Innovative photographer Duane Michals on campus Feb. 25
Duane Michals, Self-Portrait, courtesy of the artist.
Duane Michals, one of the great photographic innovators of the last century—widely known for his work with series, multiple exposures, and text—will present the Malloy Visiting Artist Lecture Thursday, Feb. 25, at Skidmore.
Free and open to the public, the illustrated talk is scheduled at 6 p.m. in Gannett Auditorium, Palamountain Hall.
Artist Susan Rabinowitz Malloy, a 1945 Skidmore graduate, endowed the College’s Malloy Visiting Artist Lecture series, which annually brings to campus distinguished contemporary artists of international stature.
Michals’s web site provides the following biographical information on the artist:
Michals first made significant, creative strides in the field of photography during
the 1960s.
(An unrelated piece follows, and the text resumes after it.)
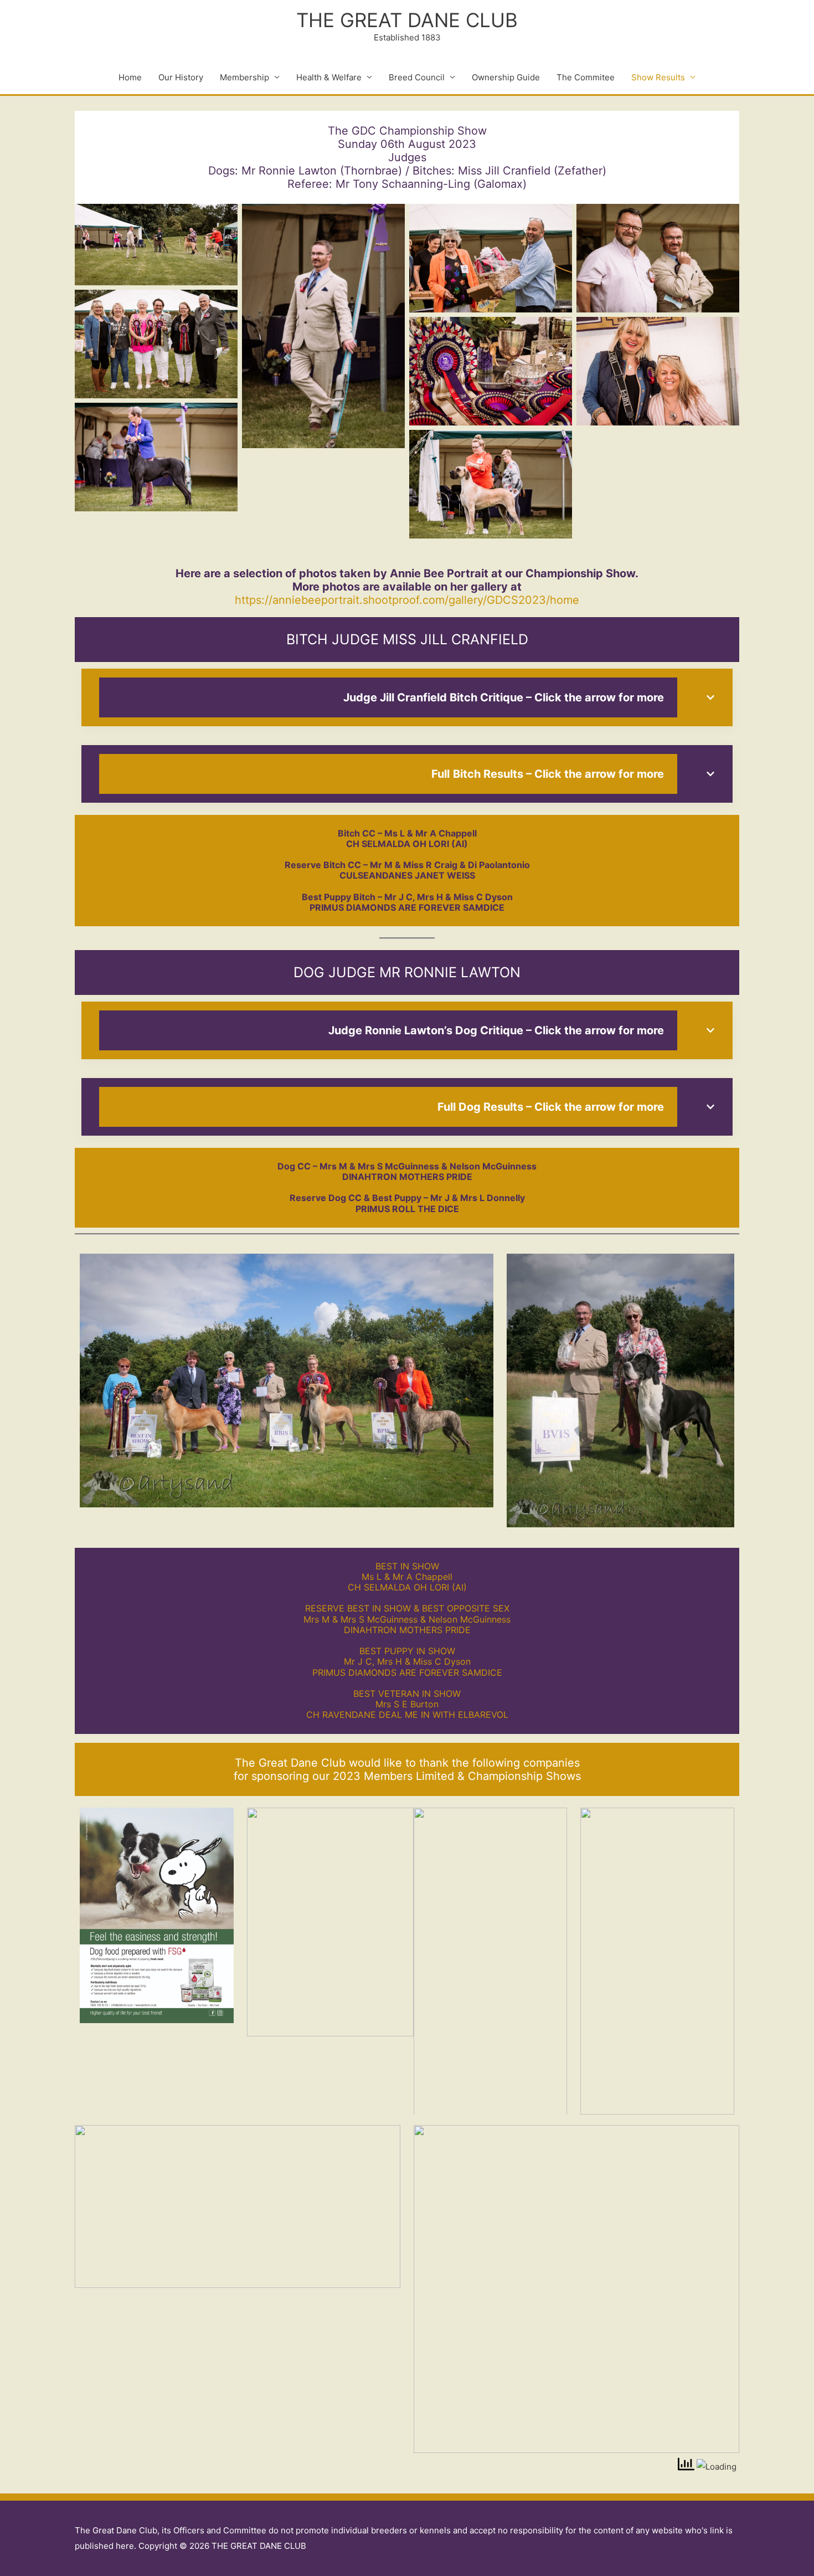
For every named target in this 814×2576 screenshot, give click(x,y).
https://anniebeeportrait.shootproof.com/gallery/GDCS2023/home (407, 600)
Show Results (658, 77)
In an era heavily influenced by photojournalism, he manipulated the medium
to communicate narratives. The sequences, for which he is widely known, appropriate
cinema’s frame-by-frame format. Michals has also incorporated text as a key component
in his works. Rather than serving a didactic or explanatory function, his handwritten
text adds another dimension to the images’ meaning and gives voice to Michals’s singular
musings, which are poetic, tragic, and humorous, often all at once.
Over the past five decades his work has been exhibited in the United States and abroad.
The Museum of Modern Art in New York hosted Michals’s first solo exhibition in 1970;
he also has had solo exhibitions at the Odakyu Museum, Tokyo (1999), and at the International
Center of Photography, New York (2005). Michals celebrated his 50th anniversary as
a photographer in 2008 with a retrospective exhibition at the Thessaloniki Museum
of Photography, Greece, and the Scavi Scaligeri in Verona, Italy.
His numerous recognitions include a CAPS Grant (1975), a National Endowment for the
Arts Fellowship (1976), the International Center of Photography Infinity Award for
Art (1989), the Foto España International Award (2001), and an honorary doctorate
of fine arts from Montserrat College of Art, Beverly, Mass. (2005).
Michals’s work belongs to numerous permanent collections in the U.S. and abroad,
including the Israel Museum, Jerusalem; the J. Paul Getty Museum, Los Angeles; the
Metropolitan Museum of Art, New York; the Moderna Museet, Stockholm; the Museum of
Modern Art, New York; the National Museum of Modern Art, Kyoto; and the Philadelphia
Museum of Art. Michals’s archive is housed at the Carnegie Museum of Art, Pittsburgh.
He received a B.A. from the University of Denver in 1953 and worked as a graphic
designer until his involvement with photography deepened in the late 1950s. He currently
lives and works in New York City.
Several of Michals’s photographs are included ina major gift that photographer, curator,
and collector Jack Shear recently gave to Skidmore’s Frances Young Tang Teaching Museum
and Art Gallery.
Shear’s donation of more than 500 photographs serves as a visual history of photography from its inception in the 1840s to the present day. An exhibition in celebration of the gift, titled Borrowed Light: Selections from the Jack Shear Collection, is currently on view at the Tang through Aug. 14.